Et tous les habitants nocturnes de la ferme, par ricochet.

Que Pollita soit pardonnée, elle ne savait pas au juste ce qu'elle avait. Et je ne le sais pas beaucoup mieux.

J'imagine, comme j'imagine la beauté de la lune à quatre heures ce matin, faute de savoir et d'avoir vu.

C'est notre chance d'humains, de pouvoir aller au delà des choses par l'esprit.
Et notre tourment...

A une autre fois, et portez-vous bien.


En différé de quatre jours :

Le croirez-vous ?
Notre bien-aimé directeur de la jardinerie, Jean-Michel, a anticipé ma défaillance.
Dimanche dernier, il s'est hissé au sommet du Pic du Midi de Bigorre.
Et, ces clichés de l'éclipse lunaire que j'ai lamentablement manqués, il les a, lui, parfaitement réussis.
Je vous les montre ici,  jugez par vous-mêmes :


















A cette altitude, cet homme n'est plus un supérieur hiérarchique, c'est un véritable ange-gardien, presque monté aux cieux, a défaut d'en descendre ailé.
Nulle part ailleurs en entreprise, je n'ai entendu parler d'un patron aussi presque saint, capable de prévoir ainsi et de pallier majestueusement les manquements de ses employés... 
Que le Très-haut nous le conserve longtemps en sa sainte garde, les pieds bien sur terre ici-bas, pour notre plus grande joie !







dimanche 27 septembre 2015

SEVRAGES




Bonjour aspaldikoak ! 
Approximativement : ceux d'il y a longtemps...

Une semaine sans passer par ici, ça m'a paru bien long ! A vous, non ? Ah bon...


J'ai quand même pensé à nous vendredi, en faisant mon petit reportage photos.

Ce matin, dans le calme et le silence de la ferme, je reprends nos conversations interrompues.
Oui, enfin, pour moi, ce sont des conversations. J'imagine très clairement vos interventions, et elles me satisfont pleinement, puisque je les conçois moi-même. Ainsi, pas de risque de déconvenue !





Vendredi, donc, l'atmosphère était moins humide que ce dimanche matin.

La transition entre saisons se fond en un enchaînement fluide, de nuances apaisées.
Les couleurs ne se heurtent plus. Elles abdiquent et se diluent en laitances diffuses, se confondent en pastels mélancoliques.
Une légère lassitude les affadit en langueurs dolentes.

Les glissades synchronisées des hirondelles maintenant parties, cèdent l'espace aux vols saccadés et désordonnés des chauves-souris à la tombée de la nuit. 

Les bêtes sentent ce ralentissement de rythme, cet apaisement :






Zaldi et les championnes prennent le soleil pas encore chaud.

















Les miennes, les "sans race", attendent aussi la levée de rosée pour se mettre à pâturer.








Les deux petites se rapprochent de la cabane des biquettes.

Galzerdi la brune et Rubita la roussette ont maintenant cinq mois.
Il est grand temps d'entreprendre le sevrage de ces demoiselles.
Elles broutent déjà l'herbe et le foin, depuis longtemps,  je leur distribue un peu de luzerne déshydratée, et quelques morceaux de citrouille, deux fois par jour, comme aux grandes.
--
Reprenez le texte ci-dessus sur la vie à la ferme après sa dernière phrase et écrivez-en la suite.
--
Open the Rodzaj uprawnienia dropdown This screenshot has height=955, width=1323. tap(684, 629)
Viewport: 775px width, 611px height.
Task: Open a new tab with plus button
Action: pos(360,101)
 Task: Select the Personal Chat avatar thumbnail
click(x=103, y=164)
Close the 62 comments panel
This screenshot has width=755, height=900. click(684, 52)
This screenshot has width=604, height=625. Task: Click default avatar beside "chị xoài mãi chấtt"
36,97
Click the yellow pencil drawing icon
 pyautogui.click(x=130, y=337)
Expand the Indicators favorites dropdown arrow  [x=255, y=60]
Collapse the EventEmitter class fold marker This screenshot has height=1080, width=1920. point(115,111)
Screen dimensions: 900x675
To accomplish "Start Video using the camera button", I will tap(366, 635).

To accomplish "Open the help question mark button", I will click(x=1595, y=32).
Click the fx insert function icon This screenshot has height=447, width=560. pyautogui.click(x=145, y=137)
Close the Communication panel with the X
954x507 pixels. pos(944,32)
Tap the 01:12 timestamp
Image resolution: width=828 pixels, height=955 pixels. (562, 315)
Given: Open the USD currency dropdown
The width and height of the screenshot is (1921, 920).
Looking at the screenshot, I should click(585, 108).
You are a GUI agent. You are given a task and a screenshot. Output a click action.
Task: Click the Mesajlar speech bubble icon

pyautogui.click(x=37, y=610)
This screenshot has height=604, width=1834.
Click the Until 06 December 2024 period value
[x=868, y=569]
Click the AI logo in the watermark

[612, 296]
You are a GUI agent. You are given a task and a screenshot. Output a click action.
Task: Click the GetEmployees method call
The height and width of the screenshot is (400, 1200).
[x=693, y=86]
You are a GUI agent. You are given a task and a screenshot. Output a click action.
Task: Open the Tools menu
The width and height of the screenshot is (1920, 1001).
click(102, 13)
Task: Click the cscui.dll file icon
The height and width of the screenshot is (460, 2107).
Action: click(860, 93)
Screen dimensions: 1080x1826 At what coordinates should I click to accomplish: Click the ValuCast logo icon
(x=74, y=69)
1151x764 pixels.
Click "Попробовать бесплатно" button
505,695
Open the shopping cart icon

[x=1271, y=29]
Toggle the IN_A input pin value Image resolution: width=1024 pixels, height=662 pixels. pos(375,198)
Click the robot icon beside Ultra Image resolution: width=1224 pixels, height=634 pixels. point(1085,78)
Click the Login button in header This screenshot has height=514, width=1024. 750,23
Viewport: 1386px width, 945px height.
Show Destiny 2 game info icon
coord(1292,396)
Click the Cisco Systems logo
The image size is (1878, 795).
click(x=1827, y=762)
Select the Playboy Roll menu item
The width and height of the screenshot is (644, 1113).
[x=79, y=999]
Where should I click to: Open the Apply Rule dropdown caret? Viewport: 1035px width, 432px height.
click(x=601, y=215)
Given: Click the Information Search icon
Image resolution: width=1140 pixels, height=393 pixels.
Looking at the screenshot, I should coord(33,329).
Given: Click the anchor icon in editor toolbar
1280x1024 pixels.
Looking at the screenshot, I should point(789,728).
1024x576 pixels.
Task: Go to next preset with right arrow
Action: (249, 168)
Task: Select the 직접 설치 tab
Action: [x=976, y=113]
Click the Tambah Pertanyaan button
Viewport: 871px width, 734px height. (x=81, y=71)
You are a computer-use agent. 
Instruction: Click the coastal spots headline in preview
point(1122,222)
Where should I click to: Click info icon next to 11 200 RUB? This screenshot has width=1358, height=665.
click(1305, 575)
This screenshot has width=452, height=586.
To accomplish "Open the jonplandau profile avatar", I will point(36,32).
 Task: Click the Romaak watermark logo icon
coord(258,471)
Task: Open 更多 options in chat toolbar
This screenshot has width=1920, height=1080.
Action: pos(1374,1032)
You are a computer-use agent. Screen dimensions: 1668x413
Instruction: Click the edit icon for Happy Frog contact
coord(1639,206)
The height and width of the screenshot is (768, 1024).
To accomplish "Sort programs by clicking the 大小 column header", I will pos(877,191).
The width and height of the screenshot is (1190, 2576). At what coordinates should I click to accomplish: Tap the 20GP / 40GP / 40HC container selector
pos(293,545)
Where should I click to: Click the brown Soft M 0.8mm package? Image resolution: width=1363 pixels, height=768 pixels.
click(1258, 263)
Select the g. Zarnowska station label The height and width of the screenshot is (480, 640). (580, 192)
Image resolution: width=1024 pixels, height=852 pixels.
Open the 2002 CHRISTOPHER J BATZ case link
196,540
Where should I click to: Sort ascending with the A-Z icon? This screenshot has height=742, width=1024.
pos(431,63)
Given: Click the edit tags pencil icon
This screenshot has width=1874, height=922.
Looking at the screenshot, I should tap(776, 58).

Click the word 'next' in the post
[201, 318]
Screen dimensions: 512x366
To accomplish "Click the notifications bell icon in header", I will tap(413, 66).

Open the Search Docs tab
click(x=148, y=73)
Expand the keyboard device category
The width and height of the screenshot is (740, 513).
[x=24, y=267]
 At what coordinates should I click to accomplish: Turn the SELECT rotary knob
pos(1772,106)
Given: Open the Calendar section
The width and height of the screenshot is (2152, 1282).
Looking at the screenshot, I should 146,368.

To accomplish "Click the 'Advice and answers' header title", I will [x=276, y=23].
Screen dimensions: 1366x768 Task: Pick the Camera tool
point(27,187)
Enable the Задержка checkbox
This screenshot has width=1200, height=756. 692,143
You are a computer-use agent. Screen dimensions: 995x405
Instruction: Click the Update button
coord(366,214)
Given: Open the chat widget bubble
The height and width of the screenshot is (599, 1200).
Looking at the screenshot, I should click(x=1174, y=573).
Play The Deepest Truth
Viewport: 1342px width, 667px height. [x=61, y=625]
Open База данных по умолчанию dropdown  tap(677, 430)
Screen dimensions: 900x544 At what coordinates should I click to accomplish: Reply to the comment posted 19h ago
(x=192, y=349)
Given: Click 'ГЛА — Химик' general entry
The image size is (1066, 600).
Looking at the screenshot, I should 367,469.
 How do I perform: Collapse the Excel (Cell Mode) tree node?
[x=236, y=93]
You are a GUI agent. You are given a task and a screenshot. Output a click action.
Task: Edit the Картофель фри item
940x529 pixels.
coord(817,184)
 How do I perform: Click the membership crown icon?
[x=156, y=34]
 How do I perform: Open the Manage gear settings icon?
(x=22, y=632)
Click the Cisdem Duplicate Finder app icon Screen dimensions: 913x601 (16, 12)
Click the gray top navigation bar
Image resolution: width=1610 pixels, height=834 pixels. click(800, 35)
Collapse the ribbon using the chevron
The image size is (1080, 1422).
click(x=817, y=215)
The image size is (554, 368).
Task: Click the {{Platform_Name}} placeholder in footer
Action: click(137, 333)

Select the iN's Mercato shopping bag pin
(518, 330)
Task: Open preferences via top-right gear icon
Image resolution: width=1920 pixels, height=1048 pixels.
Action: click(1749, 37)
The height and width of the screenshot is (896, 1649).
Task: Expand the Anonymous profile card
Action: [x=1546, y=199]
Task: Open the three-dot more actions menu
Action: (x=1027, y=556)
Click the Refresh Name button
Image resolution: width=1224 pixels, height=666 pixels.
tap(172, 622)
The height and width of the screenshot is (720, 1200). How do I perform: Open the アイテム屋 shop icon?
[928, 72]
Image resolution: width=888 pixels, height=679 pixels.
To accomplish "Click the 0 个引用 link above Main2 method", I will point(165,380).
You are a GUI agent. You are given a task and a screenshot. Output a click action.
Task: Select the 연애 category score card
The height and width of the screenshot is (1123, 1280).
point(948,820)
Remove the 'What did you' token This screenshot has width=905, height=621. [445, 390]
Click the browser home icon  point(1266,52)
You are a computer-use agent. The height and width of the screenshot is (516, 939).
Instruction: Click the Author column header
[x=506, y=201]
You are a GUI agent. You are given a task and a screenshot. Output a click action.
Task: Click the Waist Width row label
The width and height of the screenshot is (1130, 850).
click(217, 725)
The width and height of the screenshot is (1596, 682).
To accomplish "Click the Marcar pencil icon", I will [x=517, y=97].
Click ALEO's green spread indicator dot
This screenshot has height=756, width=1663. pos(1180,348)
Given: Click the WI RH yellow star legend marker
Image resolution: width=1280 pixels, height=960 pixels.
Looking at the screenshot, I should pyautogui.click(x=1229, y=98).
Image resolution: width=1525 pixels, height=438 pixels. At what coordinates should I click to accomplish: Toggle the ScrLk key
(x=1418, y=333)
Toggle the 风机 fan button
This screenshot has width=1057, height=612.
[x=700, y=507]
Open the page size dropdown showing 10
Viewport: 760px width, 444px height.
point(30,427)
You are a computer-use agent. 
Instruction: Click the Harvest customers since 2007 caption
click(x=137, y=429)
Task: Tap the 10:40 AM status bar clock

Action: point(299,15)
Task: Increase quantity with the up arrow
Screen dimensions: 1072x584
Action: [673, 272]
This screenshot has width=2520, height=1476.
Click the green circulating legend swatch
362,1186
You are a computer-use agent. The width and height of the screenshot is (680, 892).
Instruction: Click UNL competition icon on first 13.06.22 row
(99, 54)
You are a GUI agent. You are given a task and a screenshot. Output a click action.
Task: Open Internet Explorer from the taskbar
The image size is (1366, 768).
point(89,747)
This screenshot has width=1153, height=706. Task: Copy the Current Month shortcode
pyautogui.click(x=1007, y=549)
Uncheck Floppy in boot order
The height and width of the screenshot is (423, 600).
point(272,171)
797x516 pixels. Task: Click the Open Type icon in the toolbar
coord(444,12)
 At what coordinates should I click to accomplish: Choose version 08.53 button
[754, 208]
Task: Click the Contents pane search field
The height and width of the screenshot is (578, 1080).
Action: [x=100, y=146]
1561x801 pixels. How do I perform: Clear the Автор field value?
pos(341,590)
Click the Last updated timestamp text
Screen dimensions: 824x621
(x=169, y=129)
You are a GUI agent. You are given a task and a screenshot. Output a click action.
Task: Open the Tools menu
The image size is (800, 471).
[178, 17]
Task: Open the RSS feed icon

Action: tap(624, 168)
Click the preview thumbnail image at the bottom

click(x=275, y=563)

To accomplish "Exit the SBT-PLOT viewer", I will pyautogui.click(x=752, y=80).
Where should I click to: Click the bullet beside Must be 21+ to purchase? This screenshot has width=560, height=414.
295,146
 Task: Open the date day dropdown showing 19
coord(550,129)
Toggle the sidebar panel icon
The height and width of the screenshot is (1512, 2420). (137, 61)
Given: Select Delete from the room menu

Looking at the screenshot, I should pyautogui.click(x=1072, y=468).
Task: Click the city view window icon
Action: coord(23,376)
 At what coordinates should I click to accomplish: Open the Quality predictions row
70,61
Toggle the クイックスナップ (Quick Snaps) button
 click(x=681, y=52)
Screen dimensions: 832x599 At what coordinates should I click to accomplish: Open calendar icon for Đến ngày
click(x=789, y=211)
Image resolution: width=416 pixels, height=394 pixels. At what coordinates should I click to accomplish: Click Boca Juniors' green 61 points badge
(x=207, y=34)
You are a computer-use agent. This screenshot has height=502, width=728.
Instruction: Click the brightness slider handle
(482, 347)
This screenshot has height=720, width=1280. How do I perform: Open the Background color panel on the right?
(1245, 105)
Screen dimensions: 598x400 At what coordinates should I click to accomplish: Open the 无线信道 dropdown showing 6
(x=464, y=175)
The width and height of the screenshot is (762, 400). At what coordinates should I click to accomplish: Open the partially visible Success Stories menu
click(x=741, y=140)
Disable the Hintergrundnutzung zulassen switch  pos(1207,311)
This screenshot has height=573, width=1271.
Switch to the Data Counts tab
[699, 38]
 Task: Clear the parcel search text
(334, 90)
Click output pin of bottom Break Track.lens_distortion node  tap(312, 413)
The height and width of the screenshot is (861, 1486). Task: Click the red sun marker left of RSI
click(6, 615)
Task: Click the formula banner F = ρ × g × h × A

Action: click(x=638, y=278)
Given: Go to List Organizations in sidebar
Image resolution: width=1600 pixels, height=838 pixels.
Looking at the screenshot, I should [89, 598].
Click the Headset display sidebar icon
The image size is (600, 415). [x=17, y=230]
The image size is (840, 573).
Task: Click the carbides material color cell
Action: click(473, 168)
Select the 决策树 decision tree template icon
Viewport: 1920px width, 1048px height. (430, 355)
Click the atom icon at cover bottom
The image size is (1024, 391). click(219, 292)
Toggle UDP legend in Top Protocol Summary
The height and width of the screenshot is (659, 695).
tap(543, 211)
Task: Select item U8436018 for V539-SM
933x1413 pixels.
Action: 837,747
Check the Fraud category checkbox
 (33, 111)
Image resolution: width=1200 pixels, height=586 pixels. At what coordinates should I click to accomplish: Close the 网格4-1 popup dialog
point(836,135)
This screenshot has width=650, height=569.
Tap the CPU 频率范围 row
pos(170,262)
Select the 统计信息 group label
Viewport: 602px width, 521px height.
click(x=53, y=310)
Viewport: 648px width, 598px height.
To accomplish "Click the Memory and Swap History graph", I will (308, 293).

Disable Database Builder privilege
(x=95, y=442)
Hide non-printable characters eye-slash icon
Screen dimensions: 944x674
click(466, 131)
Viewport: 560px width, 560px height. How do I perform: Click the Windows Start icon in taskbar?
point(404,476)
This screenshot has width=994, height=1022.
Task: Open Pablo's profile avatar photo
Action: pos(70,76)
--
= Réponse =
Elles continuent de téter leur mère quatre à cinq fois dans la journée. La nuit, elles sont attachées à leur place, et n'ont pas accès aux pis.
Je vais hiverner mes vaches autour de la Toussaint, suivant le temps. A ce moment là, les petites téteront deux fois seulement chaque jour, puis une seule. Progressivement, j'espacerai ces repas laitiers, pour sevrer les vêles, et tarir les mères.

Ma méthode est un peu ancienne. 
Les éleveurs modernes sont plus rapides : ils privent les veaux très jeunes, et les vaches, en une journée au foin sec et sans eau, avec deux trois piqûres d'antibiotiques par là derrière, cessent la production de lait, quand l'éleveur l'a décidé.
Quelle brutalité, n'est-ce pas ? 
Pas à Agorreta, ça ! Jamais !

Là encore, la transition se fondra sans heurt, et ça prendra le temps qu'il y faudra.





La fougère est prête à être rentrée.
Elle constituera une excellente litière, bien sèche et filtrante à souhait.
Quelques refus de foin tombé des râteliers assureront un meilleur confort, en mélange.
Loin encore une fois des grilles dures et froides des étables modernes.






Les fougeraies sont maintenant mises à nue. Propres et rousses.
Les colchiques et les centaurées apparaissent au jour.







Je vous montre ici le petit bois derrière chez moi, où je promène souvent ma mini-meute.

J'aime son ambiance un peu magique. Une journée à la ferme sans un détour par ce petit bois me semble incomplète.
C'est là que nous avons ramassé les châtaignes, il y a deux semaines. 
C'est cette atmosphère que j'essayais de vous décrire. Le soleil en moins, c'était ça. Ca rendait autrement. Il fallait y être, quoi !

J'ai comme ça des habitudes, des rituels. La promenade dans le petit bois en fait partie.
Une journée sans une séance de caresses aux chiens, sans ma main arrondie sur leurs têtes, mes doigts grattouillant leur oreilles, est une journée un peu manquée.
Une journée sans vigoureux bouchonnages de mes vaches me laissera un petit vide.

Une semaine sans écrire ici, maintenant, imaginez...
Je suis "addicte" à ce "bloc". Et j'aime bien ça.

Je me déverse sans queue ni tête, et ça me fait un bien fou.
Pour vous évidemment, qui supportez un flot de bêtises ennuyeuses, dans le seul espoir de tomber par ci par là sur quelque chose d'amusant, vous vous passeriez de mes logorrhées verbales.
Je m'en veux de vous imposer ça, un peu, pas assez pour arrêter.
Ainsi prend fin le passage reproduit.